A ladder 8ft long leans against a wall. It rests on the ground 2 ft fromt he wall. How highon the wall does the ladder reach?

Use the Pythagorean theorem to find this answer.

http://jwilson.coe.uga.edu/EMT669/Student.Folders/Morris.Stephanie/EMT.669/Essay.1/Pythagorean.html

i have not been taught the pythagorean theorom. is there nay other way to solve this?

The Pythagorean Theorem is easy.

a^2 + b^2 = c^2

a= one side of a right angle triangle
b = another side of the right angle triangle
c = the long side of this triangle.

a = 2
b = ?
c = 8

2^2 + b^2 = 8^2
4 + b^2 = 64
b^2 = 60
b = 7.75

To determine how high the ladder reaches on the wall, we can use the Pythagorean theorem, which states that in a right triangle, the square of the length of the hypotenuse is equal to the sum of the squares of the other two sides.

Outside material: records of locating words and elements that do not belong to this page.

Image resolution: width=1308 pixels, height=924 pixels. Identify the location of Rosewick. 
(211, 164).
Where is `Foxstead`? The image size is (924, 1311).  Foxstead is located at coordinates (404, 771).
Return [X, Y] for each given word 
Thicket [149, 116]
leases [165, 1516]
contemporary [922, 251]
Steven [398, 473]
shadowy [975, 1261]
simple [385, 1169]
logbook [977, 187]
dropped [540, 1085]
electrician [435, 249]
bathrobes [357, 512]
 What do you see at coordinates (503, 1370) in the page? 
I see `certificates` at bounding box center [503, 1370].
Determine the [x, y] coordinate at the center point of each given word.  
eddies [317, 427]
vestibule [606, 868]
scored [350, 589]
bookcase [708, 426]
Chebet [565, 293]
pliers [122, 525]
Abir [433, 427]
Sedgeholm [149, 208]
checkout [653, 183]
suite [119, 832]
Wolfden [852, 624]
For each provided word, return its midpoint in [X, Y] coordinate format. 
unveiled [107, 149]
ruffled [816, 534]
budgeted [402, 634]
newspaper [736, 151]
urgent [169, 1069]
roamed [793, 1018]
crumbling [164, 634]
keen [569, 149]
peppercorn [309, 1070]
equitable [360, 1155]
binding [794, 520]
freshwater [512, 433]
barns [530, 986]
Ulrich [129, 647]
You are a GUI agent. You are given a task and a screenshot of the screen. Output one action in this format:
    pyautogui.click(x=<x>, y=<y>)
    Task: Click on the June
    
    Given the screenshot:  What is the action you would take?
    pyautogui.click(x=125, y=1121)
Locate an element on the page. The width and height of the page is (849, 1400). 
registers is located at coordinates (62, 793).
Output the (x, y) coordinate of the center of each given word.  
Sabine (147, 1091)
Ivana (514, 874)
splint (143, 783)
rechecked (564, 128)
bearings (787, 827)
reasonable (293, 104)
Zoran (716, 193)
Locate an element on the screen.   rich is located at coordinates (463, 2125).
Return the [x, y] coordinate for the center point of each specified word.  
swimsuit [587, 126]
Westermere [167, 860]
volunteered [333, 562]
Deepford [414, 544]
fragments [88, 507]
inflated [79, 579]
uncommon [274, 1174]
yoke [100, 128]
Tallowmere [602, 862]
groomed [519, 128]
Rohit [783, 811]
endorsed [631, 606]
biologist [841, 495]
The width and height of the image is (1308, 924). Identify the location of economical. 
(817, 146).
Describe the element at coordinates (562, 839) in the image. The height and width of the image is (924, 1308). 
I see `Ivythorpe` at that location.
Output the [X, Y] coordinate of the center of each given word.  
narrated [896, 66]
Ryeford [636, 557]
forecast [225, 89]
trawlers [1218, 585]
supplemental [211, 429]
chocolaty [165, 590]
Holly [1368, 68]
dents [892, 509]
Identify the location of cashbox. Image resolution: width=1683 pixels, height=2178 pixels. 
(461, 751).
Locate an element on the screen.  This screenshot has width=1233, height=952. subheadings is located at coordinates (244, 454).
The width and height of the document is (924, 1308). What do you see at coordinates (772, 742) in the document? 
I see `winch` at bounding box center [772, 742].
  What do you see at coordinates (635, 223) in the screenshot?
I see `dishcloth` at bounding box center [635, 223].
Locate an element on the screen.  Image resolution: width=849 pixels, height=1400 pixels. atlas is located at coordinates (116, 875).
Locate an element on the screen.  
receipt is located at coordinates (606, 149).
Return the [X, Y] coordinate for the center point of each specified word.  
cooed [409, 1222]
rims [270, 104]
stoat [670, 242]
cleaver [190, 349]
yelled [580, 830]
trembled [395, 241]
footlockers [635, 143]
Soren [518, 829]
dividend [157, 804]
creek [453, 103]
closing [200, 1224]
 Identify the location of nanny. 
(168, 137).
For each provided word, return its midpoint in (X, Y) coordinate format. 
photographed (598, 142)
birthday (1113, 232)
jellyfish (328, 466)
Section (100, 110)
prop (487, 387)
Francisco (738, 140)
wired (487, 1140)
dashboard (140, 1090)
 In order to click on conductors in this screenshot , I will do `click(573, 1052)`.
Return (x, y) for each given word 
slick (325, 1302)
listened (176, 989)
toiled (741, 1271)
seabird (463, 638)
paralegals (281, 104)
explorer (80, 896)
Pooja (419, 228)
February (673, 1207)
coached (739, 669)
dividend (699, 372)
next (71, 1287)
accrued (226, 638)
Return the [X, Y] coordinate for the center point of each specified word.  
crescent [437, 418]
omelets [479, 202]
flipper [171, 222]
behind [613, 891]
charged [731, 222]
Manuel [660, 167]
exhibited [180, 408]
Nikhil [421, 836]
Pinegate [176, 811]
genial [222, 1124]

In this scenario, the ladder acts as the hypotenuse of the right triangle, the distance from the wall to the base of the ladder acts as one side, and the height on the wall where the ladder reaches acts as the other side.

Let's label the distance from the wall to the base of the ladder as the "base" (b), the height on the wall where the ladder reaches as the "height" (h), and the length of the ladder as the "hypotenuse" (c).

According to the problem, the base (b) is 2 ft and the length of the ladder (c) is 8 ft.

Using the Pythagorean theorem, we have the equation:

c^2 = a^2 + b^2

Since we know that c (the length of the ladder) is 8 ft, we can substitute it into the equation:

8^2 = h^2 + 2^2

Simplifying further:

64 = h^2 + 4

Subtracting 4 from both sides:

60 = h^2

Taking the square root of both sides to isolate the height (h):

√60 ≈ 7.74597

Therefore, the ladder reaches a height of approximately 7.75 ft on the wall.